#### EXERCISE BRIEF:
Reproduce word for word the part of the post about the BBC miniseries below, starting with "And a Guardian" and going on through "glad I saw it.".

All Watched Over by Machines of Loving Grace: Full Series
January 9, 2017 8:24 AM - All Seasons - Subscribe

A three-part, 2011 BBC miniseries by Adam Curtis, dealing with computers, systems theories, government, finance, the Rwandan genocide, libertarianism and more.

Part 1: Love and Power (Ayn Rand and her influence on the tech industry, Alan Greenspan and Bill Clinton)

Part 2: The Use and Abuse of Vegetational Concepts (the fallacy of the ecosystem)

Part 3: The Monkey in the Machine and the Machine in the Monkey (The postcolonial history of Congo/Zaire and Rwanda, mineral conflicts, Dian Fossey, and the Playstation 2)

Richard Brautigan’s poem, All Watched Over By Machines of Loving Grace.

Opening credits song Baby Love Child by the Pizzicado Five.

And a Guardian article about the series.
posted by latkes (2 comments total) 12 users marked this as a favorite
 
Wellll... This series inspired many strong feelings for me. First impression was that I had the at this point in my life rare experience of feeling mind-blown at several points. Like, "wait, Alan Greenspan was actually Ayn Rand's BFF/protege?" and "Dian Fossey was deeply entrenched in the colonial tradition, well, that makes sense but fuck". And there are kind of an endless supply of shocking/appalling anecdotes in here. So I think he constructs a pretty compelling narrative out of pretty disparate threads. He must be unbelievably well read and have an excellent memory for stories and history. The way he pulls together different historical personalities, who perhaps wielded more power than history has recorded, well, it's visionary. I'm really glad I saw it.

#### PROVIDED RECORDS:
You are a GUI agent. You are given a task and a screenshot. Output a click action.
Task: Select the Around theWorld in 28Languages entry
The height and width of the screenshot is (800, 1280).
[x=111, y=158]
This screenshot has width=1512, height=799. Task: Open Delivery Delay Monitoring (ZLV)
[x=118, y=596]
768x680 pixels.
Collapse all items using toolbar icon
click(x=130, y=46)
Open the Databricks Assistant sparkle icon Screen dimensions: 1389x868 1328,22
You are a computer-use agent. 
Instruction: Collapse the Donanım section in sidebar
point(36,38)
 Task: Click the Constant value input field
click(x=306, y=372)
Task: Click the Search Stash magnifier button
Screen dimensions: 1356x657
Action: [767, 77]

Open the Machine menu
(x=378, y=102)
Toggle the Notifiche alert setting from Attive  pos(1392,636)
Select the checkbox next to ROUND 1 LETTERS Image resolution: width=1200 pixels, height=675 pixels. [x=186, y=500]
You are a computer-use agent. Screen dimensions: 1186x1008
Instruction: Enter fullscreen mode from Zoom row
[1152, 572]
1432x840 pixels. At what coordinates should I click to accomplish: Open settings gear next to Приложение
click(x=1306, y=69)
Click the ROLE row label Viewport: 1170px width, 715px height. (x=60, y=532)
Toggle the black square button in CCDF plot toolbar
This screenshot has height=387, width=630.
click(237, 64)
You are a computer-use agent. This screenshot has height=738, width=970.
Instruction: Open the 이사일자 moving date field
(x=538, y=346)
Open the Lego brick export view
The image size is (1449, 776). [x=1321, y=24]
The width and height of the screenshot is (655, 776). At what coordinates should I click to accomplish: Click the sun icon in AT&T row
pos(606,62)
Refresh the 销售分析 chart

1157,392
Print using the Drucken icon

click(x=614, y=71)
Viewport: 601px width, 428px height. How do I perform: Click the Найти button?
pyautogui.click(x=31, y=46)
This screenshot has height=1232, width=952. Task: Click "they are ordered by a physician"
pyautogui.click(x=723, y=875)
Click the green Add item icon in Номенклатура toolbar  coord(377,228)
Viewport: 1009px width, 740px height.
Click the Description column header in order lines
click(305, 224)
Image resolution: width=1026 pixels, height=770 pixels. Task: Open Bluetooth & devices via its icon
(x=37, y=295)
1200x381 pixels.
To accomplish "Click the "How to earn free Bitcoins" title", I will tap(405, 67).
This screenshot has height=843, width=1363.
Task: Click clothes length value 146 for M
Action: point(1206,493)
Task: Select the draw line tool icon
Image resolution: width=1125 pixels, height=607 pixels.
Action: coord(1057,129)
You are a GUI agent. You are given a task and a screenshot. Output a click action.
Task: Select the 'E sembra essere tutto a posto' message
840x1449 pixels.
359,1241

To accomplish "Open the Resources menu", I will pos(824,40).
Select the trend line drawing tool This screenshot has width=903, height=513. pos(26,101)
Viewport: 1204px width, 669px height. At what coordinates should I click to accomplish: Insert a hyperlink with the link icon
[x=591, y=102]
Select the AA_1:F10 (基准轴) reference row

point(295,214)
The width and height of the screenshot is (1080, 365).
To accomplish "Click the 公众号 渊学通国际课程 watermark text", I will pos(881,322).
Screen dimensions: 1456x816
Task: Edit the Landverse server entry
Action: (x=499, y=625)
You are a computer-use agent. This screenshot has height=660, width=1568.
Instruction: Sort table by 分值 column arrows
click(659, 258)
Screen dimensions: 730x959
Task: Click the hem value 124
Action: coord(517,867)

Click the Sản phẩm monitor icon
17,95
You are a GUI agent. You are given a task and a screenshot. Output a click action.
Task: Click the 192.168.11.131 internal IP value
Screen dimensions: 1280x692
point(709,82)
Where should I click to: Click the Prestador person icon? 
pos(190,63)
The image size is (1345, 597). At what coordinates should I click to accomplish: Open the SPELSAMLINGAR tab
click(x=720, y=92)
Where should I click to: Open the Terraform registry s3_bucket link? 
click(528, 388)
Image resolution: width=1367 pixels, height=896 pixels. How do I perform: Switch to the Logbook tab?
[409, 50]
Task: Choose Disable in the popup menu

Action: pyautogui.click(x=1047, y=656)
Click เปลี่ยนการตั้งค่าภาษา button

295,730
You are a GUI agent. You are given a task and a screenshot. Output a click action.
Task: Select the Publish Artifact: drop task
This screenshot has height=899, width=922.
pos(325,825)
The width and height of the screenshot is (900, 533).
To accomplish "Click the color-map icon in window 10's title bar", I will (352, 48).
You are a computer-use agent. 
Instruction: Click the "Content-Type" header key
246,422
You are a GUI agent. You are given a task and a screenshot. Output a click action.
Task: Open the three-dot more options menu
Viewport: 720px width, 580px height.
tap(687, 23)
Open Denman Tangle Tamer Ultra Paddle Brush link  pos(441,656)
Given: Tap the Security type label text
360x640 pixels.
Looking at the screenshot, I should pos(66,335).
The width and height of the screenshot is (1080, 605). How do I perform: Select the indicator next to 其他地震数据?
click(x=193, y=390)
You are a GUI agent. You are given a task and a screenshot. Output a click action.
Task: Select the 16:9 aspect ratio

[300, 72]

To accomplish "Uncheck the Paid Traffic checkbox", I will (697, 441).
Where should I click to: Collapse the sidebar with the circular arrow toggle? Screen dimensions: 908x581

#### RESPONSE TO THIS EXERCISE:
And a Guardian article about the series.
posted by latkes (2 comments total) 12 users marked this as a favorite
 
Wellll... This series inspired many strong feelings for me. First impression was that I had the at this point in my life rare experience of feeling mind-blown at several points. Like, "wait, Alan Greenspan was actually Ayn Rand's BFF/protege?" and "Dian Fossey was deeply entrenched in the colonial tradition, well, that makes sense but fuck". And there are kind of an endless supply of shocking/appalling anecdotes in here. So I think he constructs a pretty compelling narrative out of pretty disparate threads. He must be unbelievably well read and have an excellent memory for stories and history. The way he pulls together different historical personalities, who perhaps wielded more power than history has recorded, well, it's visionary. I'm really glad I saw it.